В этот миг до Пато доходит наконец, откуда взялись сотни бумажных клочков на берегу: прежде чем отправиться навстречу ближайшему и совершенно неведомому будущему, в прямом и переносном смысле окутанному мраком, все бойцы штурмового отряда уничтожают свои документы – членские билеты компартии, профсоюзов, Федерации анархистов и прочие.
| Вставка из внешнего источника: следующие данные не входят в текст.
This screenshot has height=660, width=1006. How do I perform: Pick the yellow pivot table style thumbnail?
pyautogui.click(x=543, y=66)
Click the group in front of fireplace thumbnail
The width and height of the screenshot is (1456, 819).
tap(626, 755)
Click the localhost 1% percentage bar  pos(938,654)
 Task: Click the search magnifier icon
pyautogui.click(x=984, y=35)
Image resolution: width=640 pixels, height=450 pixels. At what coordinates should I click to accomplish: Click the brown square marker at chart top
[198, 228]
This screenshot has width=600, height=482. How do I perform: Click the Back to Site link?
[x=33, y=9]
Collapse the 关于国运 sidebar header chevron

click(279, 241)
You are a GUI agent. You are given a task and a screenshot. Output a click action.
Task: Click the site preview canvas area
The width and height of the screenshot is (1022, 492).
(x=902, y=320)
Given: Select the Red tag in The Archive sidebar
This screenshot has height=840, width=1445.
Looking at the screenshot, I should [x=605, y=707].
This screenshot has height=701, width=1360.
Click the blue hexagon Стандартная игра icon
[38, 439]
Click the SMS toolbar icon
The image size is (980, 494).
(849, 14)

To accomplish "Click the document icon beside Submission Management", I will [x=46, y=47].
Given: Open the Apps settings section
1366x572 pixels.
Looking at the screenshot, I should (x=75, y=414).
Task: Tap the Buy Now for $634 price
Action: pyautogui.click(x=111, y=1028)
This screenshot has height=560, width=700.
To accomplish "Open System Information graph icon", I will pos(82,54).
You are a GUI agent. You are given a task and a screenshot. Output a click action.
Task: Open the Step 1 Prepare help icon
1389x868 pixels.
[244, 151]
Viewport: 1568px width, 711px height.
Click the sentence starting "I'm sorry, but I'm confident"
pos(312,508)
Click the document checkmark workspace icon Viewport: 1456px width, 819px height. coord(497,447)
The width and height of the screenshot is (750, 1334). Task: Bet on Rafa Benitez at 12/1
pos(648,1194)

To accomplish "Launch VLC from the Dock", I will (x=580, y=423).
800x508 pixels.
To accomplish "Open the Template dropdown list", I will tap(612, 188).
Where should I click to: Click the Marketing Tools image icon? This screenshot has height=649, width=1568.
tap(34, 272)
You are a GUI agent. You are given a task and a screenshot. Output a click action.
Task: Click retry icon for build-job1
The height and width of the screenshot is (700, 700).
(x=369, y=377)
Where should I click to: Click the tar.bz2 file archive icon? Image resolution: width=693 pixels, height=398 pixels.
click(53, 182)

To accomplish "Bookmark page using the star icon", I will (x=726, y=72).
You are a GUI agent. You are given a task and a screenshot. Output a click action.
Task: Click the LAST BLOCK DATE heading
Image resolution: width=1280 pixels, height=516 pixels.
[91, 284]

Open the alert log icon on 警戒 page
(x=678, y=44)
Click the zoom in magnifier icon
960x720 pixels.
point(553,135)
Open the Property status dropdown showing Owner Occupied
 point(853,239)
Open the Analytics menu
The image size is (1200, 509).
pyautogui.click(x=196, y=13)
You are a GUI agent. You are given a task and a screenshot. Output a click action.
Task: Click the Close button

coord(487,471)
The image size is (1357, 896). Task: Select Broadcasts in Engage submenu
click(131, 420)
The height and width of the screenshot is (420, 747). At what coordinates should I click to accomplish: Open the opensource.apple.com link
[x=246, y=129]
Неизвестно, что произойдет в первые минуты боя, но, если попадешь в плен, такая книжечка может стоить тебе жизни.
Это открытие обрушивается на нее как оплеуха, и впервые за эту ночь смутная тревога уступает место страху. Настоящему и небывалому еще – теперь она ясно сознает это – страху: сильная непонятная дрожь, зародившись где-то в паху, медленно поднимается к животу, охватывает грудь, доползает до пересохшей глотки, до головы, отуманенной предчувствиями. Сердце бешено колотится, холодеет, будто заволоченное стылой, серой, грязной пеленой.
И Пато, охваченная этим ужасом – неизведанным доселе, не похожим ни на что прежде испытанное, – выпускает из рук канат и торопливо роется в карманах, отыскивая партбилет; находит его, рвет в клочки, бросает за борт.
В сотне шагов от берега пехотинец Хинес Горгель Мартинес, который сидит в своей стрелковой ячейке, положив винтовку Маузера на бруствер, а стальную каску – на землю, ощупью насыпает табак из кисета, сворачивает самокрутку, проводит языком по краю бумажки, заклеивая ее, вертит в пальцах, подносит ко рту. Темень такая, что видны только белые пятна его рук.
На аванпостах курить запрещено, но до смены – еще три часа, а начальства поблизости не видно. Хинеса никак нельзя счесть образцом дисциплинированного солдата, выполняющего все приказы, – скорее наоборот. Ему тридцать четыре года, он умеет читать и писать, знает четыре правила арифметики. В его послужном списке – если бы таковой сейчас у кого-нибудь имелся – было бы отмечено участие в боевых действиях при Брунете и под Теруэлем, но в обоих эпизодах он старался в самое пекло не лезть, благо к такому поведению у него прирожденный талант. Любого врача спроси – он тебе скажет, что пули и осколки чрезвычайно вредны для здоровья.
Горгель, достав из кармана зажигалку, сгибается в три погибели, чтобы высеченная искра была незаметна, крутит колесико и прикуривает от дымящегося фитиля. Пряча самокрутку в ладони, глубоко затягивается, а потом надевает каску, приподнимается немного, вглядывается в чернильную черноту: не слышно ничего, кроме сверчков, не видно ничего, кроме звезд. Даже ветер стих. Убедившись, что все спокойно, солдат снова усаживается на дно окопа, спиной к реке.
Он не видит, но знает, что слева и справа от него в таких же окопчиках сидят его товарищи. Двести метров берега они держат вшестером, что заставляет усомниться в умственных способностях тех, у кого под началом войска, обороняющие сектор Кастельетс, – половина пехотного батальона, табор[3] марокканцев и рота легионеров. Всех их, думает он, так же клонит в сон от скуки, как и его самого. На фронте – затишье, а слухи о готовящемся наступлении противника – слухи и есть, а веры им нет. Кроме того, имеется прекрасная естественная преграда – река. И поставлены проволочные заграждения. Вот потому, скорчившись на дне ячейки, закрыв от ночной росы ноги полами шинели, удостоверившись, что ни с боков, ни сзади никто не заметит огонек его сигаретки, Горгель покуривает в свое удовольствие.
Покуривает и думает, что не будь реки между ним и красными, он перебежал бы к ним. Да, если бы не было реки и хватило бы духа.